康輝くんは拡張性心筋症と診断され、心臓移植が必要となるも日本では15歳未満の子供からの臓器提供が認められず、海外で手術を受けることになった。

手術後急変し、脳死が宣告されたが、生前の康輝くんとの会話から臓器提供に肯定的だったことが明らかになる。

家族は康輝くんの意志を尊重し、心臓移植のため臓器提供を受け入れ、命のバトンが渡された。

脳死は死か?日本の定義は世界に逆行? 11歳息子の臓器を提供した父に聞く「親として彼の最後の希望を何としても叶えなければ」

 病院に運ばれたケース、そこから取り出されたのは心臓。脳の機能が失われ意識の回復が見込めない、いわゆる「脳死」の人から摘出されたものだ。治療を待つ患者へ移植され、ドナーから命のバトンが渡される。

 世界の大半の国は脳死を「死」と定義しているが、日本では心停止によるものだけを死と受け止める人も少なくなく、臓器提供への理解が進みづらいのが現状だ。脳死は死なのかをテーマに、『ABEMA Prime』で当事者と考えた。

 森本隆さん(62)、陽子さん(57)夫妻の一人息子・康輝くん。水泳が大好きで、弁護士になる夢を持っていた。小学2年生の時に診断されたのが、「拡張性心筋症」。心室が広がって全身に血液を送り出せなくなり、心不全を引き起こす病気だ。医師から言われたのは、「治療法がなく、心臓移植しか助かる道がない」。当時の日本では、康輝くんの心臓移植に適合する15歳未満の子どもからの臓器提供は認められておらず、海外での移植しかなかった。
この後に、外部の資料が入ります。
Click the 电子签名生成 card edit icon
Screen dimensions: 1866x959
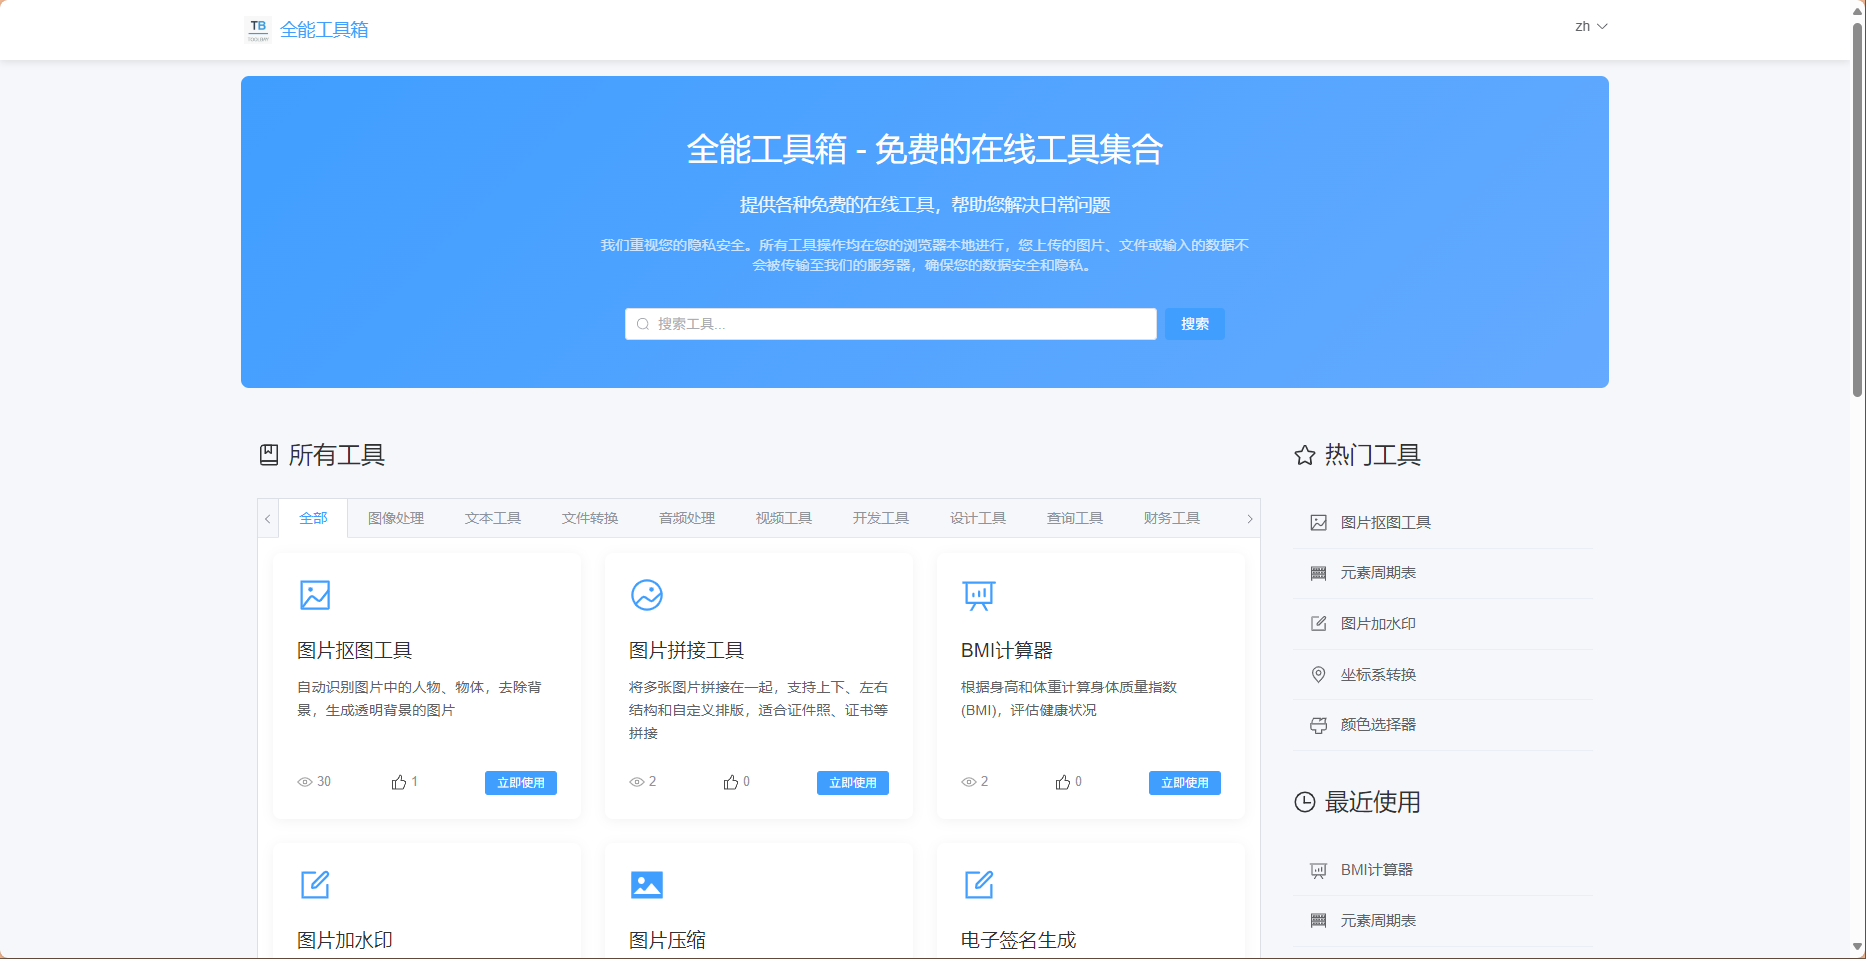tap(978, 885)
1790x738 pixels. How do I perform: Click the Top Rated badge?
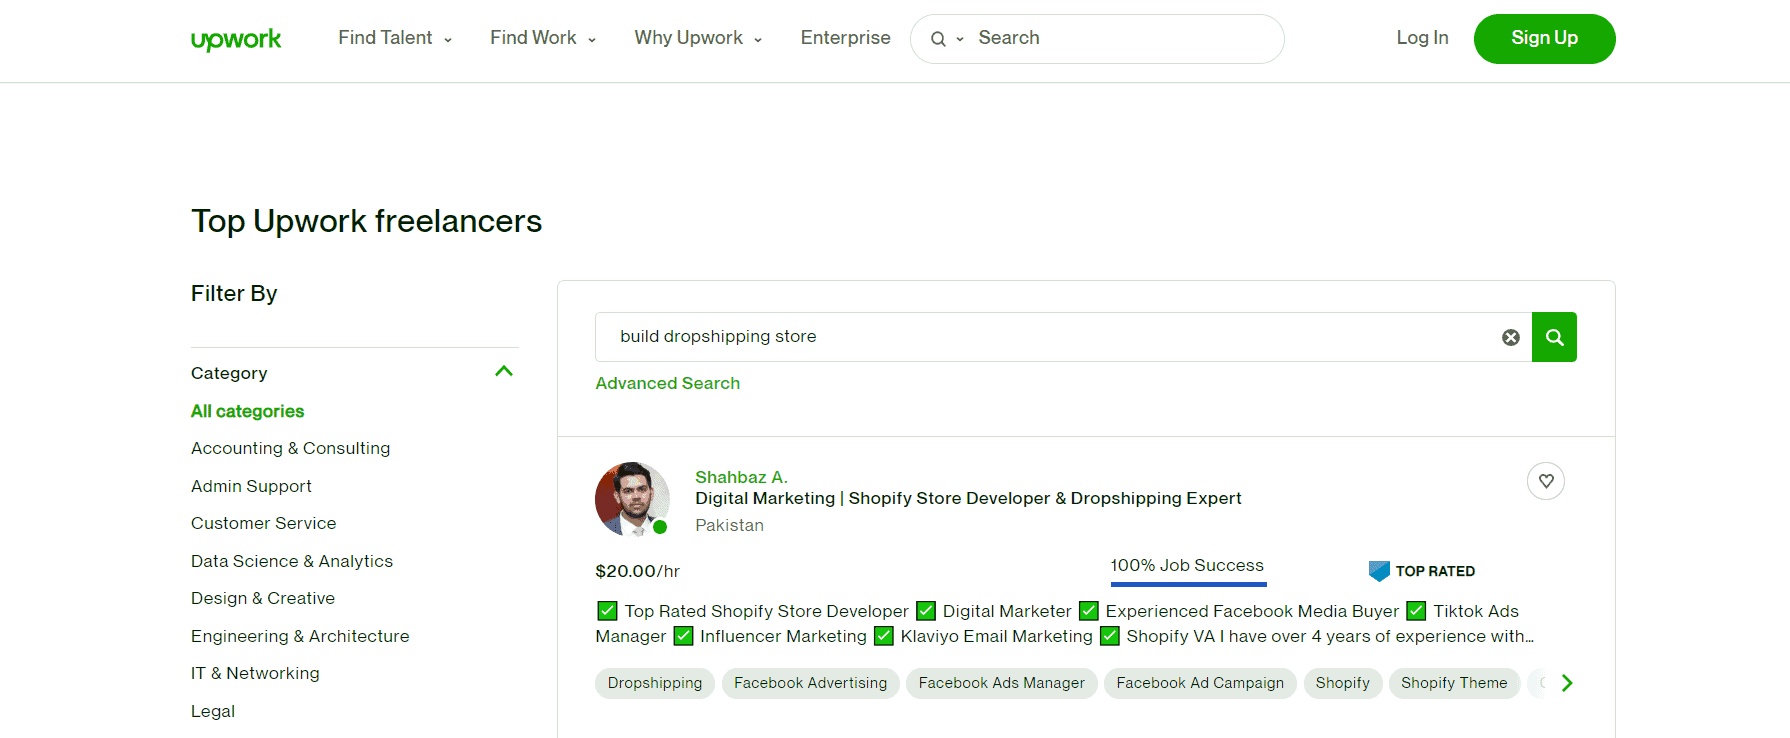click(1422, 571)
 そこで11歳の時、ドイツに渡って手術を受けることを決断。「本人はかなりしんどかったが、待っていたら行けないので」(陽子さん)。点滴や人工呼吸器を付け、命がけの渡航。無事到着したものの、翌日に康輝くんの容体が急変した。隆さんは「私たちは医療施設近くのアパートに住むため、生活面で必要なものを買いに行った。日本から同行してくれた医師2人に診てもらっていたが、戻ってきたら意識がない状態だった」と話す。それから4日後、脳死が宣告された。

 「死」を告げられながらも、心臓が動き、体温が感じられる姿に、頭の中は真っ白に。「切り替えなんてできない。取り乱した」という中、生前の康輝くんとの会話を思い出した。「小学3、4年生の時、食事の際に何気なく『臓器提供する立場になったらどうしたい?』と聞いた。『不吉なことを言わないで』と返ってくるかと思ったら、『僕は心臓をもらわないと生きていけないのだから、反対の立場になったら、使えるものは全部使って欲しい』と、はっきり言われた」(隆さん)。